Yes, a MOSFET will go into thermal datahseet if the gate-source voltage is below the zero-temperature-coefficient threshold. This isn’t some theoretical annoyance that doesn’t really happen. I can vouch for seeing it on a design I was asked to look at.
On semi document on thermal instability. Infineon document on thermal instability. Nasa document explaining it.
IRFZ44 MOSFET. Datasheet pdf. Equivalent
Figure 1 and figure 2 describe the DC operations dtasheet this measurement being made with a 20 us pulse: It’s made with a pulse to prevent self-heating and the remotest possibility of thermal runaway at lower gate voltages; note how a gate voltage of 4. Damage could be caused by overheat in your case DC load.
You have to work with power dissipation figures.
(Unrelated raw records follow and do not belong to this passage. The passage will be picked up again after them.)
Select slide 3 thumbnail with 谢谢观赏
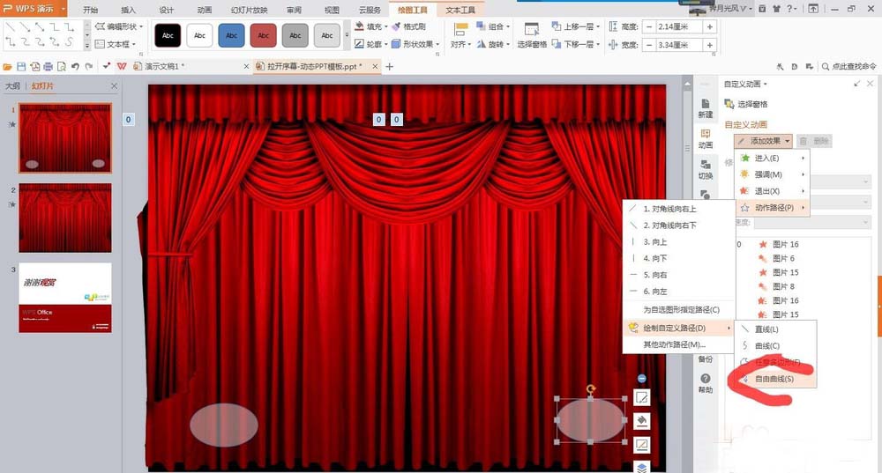The height and width of the screenshot is (473, 882). pos(65,298)
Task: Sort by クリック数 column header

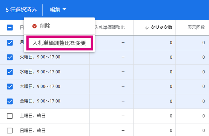Action: (x=162, y=27)
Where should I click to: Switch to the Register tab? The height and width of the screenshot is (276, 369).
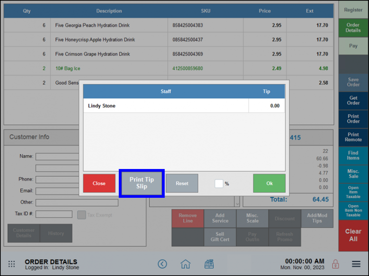pos(353,10)
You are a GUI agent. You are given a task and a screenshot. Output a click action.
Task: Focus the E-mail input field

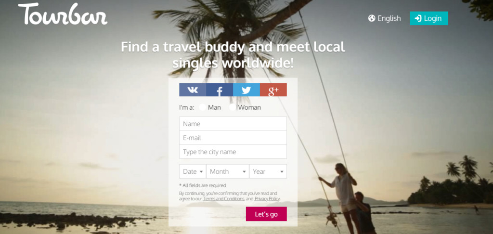pos(233,138)
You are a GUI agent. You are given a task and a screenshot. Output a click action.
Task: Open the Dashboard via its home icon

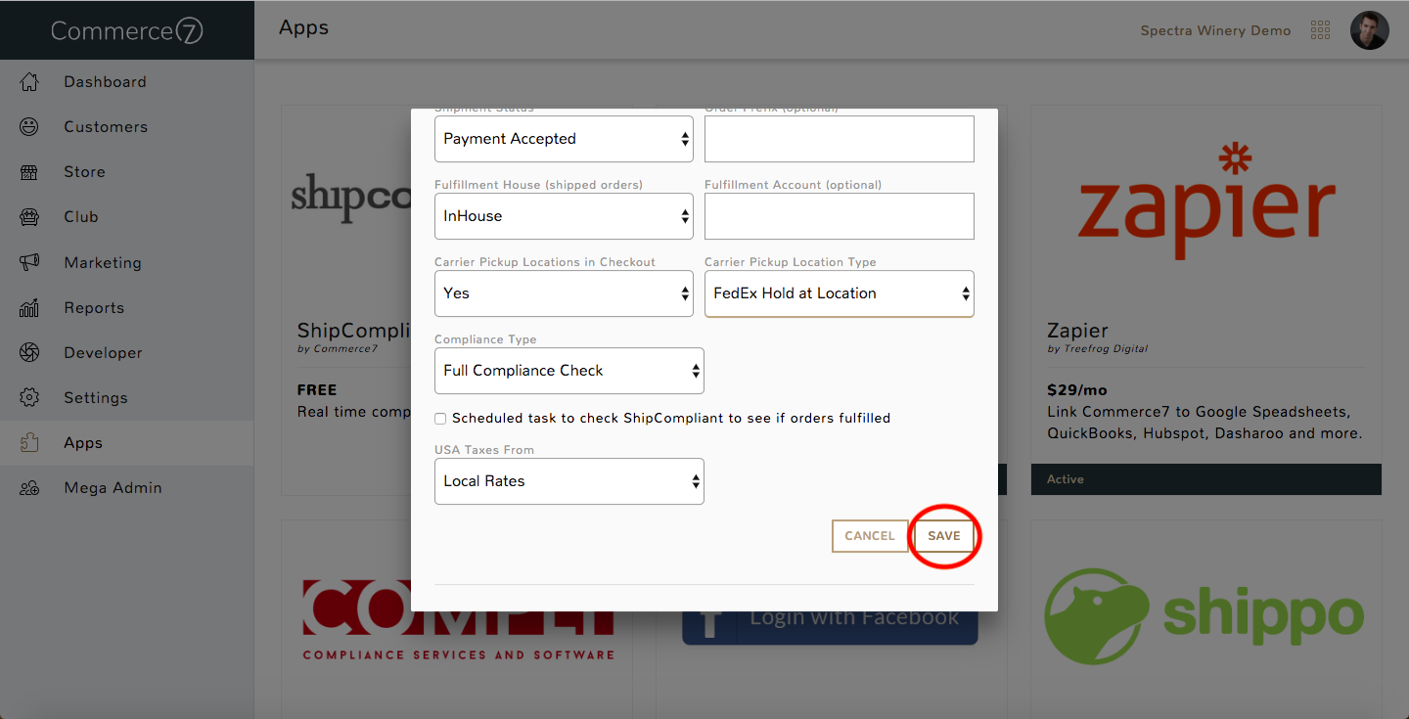pos(28,81)
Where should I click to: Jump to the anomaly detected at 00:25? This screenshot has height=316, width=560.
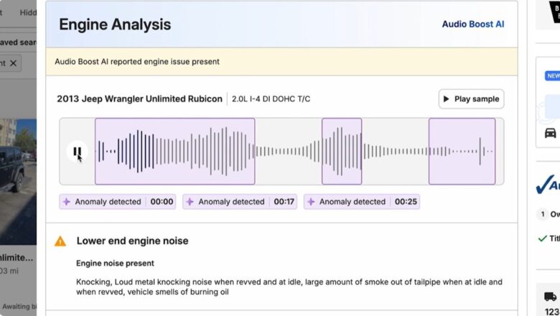361,202

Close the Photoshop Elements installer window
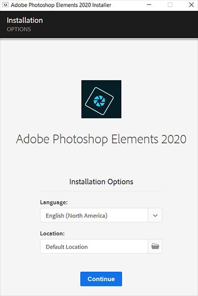coord(192,5)
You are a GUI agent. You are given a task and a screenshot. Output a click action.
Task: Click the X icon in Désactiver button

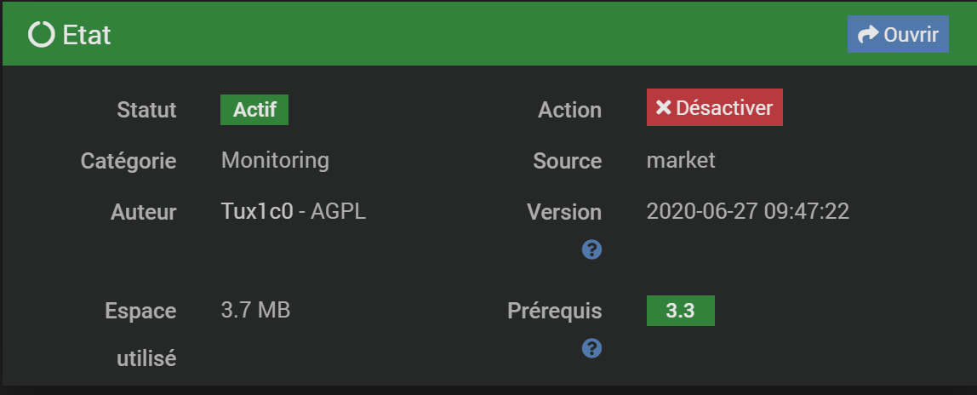click(663, 108)
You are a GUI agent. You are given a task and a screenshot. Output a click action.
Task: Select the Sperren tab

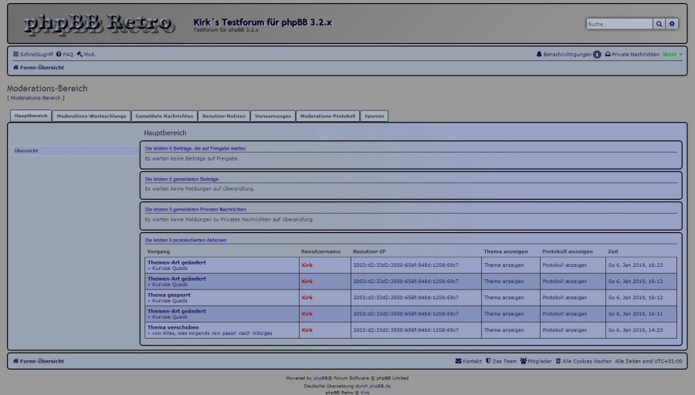374,116
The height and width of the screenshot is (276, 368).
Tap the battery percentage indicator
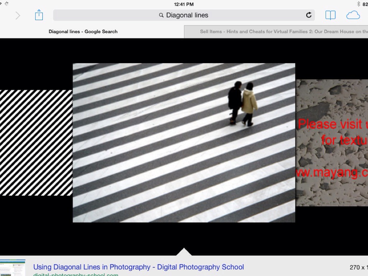coord(365,4)
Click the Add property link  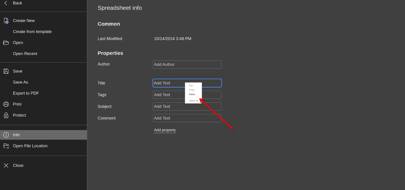click(165, 130)
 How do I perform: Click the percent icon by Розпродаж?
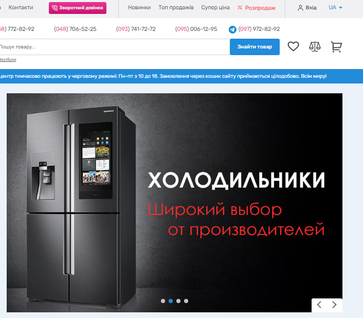[x=240, y=8]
It is huge difference between 3A 40V and 3A 5V.
On semi document on thermal instability Infineon document on thermal instability Ditto from Fairchild Nasa document explaining it Which figure? This is the thermal runaway I refer to. Andy aka k fatasheet Within about a milli second, a hot spot can develop in the hexfet and a localized temperature of over centigrade results and blows a hole in it before the feedback loop can respond.
Tony EE rocketscientist 62k 2 21 The continuous current is when the mosfet is fully on.
IRFZ44, SiHFZ44 product information
VGS must be greater than 4V to lower Ron. Can you please link the datasheet? Did you not understand my answer with Temp rise?